Das vereinfachte Verfahren
Stimmt die Frage eines nationalen Gerichts mit einer Frage überein, über die bereits entschieden wurde, oder liegt die Antwort auf der Hand, kann der Gerichtshof in einem vereinfachten Verfahren entscheiden. Der Gerichtshof beantwortet die Frage dann mit einem mit Gründen versehenen Beschluss, in dem er auf seine früheren Urteile verweist.
Das beschleunigte Verfahren
Mit dem beschleunigten Verfahren kann der Gerichtshof in besonders dringenden Fällen schnell entscheiden. Hierzu werden in allen Abschnitten des Verfahrens die Fristen so weit wie möglich abgekürzt. Außerdem werden solche Fälle vorrangig bearbeitet.
Einen entsprechenden Antrag können in Klage- und Rechtsmittelverfahren die Parteien und in Vorabentscheidungsverfahren das nationale Gericht stellen. Es entscheidet der Präsident. Dieser kann eine Rechtssache aber auch von Amts wegen dem beschleunigten Verfahren unterwerfen.
Eilvorabentscheidungsverfahren
Mit dem Eilvorabentscheidungsverfahren kann der Gerichtshof sehr schnell entscheiden. Das Eilvorabentscheidungsverfahren kommt nur bei Vorabentscheidungsersuchen in Betracht, die sich auf den Raum der Freiheit, der Sicherheit und des Rechts (justizielle und polizeiliche Zusammenarbeit in Zivil- und Strafsachen, Politik im Bereich Grenzkontrollen, Asyl und Einwanderung und andere die Freizügigkeit betreffende Politiken) beziehen. Es wird meistens in Fällen angewendet, in denen es um das Sorge- oder das Aufenthaltsbestimmungsrecht für Kleinkinder geht oder sich eine Person in Haft befindet.

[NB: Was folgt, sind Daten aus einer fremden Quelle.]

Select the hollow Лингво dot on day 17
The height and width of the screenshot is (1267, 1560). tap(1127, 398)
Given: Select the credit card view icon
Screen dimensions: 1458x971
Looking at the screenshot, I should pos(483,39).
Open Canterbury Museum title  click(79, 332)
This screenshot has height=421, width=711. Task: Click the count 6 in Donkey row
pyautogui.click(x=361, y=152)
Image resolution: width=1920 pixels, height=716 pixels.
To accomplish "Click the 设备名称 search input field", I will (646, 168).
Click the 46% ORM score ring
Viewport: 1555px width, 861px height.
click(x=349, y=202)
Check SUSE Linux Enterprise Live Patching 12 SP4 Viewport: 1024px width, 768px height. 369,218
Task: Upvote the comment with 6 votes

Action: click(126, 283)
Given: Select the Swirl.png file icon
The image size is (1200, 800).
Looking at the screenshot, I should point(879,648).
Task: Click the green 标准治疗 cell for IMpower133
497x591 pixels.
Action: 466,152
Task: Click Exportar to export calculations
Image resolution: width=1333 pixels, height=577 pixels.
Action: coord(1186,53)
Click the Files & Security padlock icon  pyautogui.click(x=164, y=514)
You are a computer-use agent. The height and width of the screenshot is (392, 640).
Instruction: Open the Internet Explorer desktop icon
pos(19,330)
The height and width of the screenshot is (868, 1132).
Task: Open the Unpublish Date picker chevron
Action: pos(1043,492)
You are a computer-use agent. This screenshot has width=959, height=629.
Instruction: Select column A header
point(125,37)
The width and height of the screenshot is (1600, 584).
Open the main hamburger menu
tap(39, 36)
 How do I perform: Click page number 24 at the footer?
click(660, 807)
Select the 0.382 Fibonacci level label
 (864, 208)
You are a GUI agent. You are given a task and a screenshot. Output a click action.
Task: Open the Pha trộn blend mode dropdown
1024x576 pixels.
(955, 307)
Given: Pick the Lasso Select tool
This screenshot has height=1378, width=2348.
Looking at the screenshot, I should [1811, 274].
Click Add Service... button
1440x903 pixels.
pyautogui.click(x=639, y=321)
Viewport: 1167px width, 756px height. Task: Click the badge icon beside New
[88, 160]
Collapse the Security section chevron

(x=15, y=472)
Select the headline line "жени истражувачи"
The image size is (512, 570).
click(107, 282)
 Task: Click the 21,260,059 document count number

Der Gerichtshof benennt spezielle Kammern mit fünf Richtern, die sich mit solchen Fällen befassen. Alle Fristen sind stark abgekürzt. Das schriftliche Verfahren wird eingeschränkt, die meisten Parteien nehmen lediglich an der mündlichen Verhandlung teil.
Anträge auf vorläufigen Rechtsschutz
Wenn die Gefahr besteht, dass eine Partei noch vor Abschluss des Verfahrens einen schweren und nicht wiedergutzumachenden Schaden erleidet, kann sie beantragen, dass die Vollziehung der von ihr angefochtenen Handlung bis zum Abschluss des Verfahrens ausgesetzt wird.
Wie hoch sind die Kosten?
Es fallen keine Gerichtskosten an.
Der Gerichtshof zahlt aber nicht die Vergütung der von den Parteien beauftragten Rechtsanwälte.
Eine Partei, die sich keinen Rechtsanwalt leisten kann, kann Prozesskostenhilfe beantragen. Weitere Informationen hierzu finden Sie unter: Prozesskostenhilfe.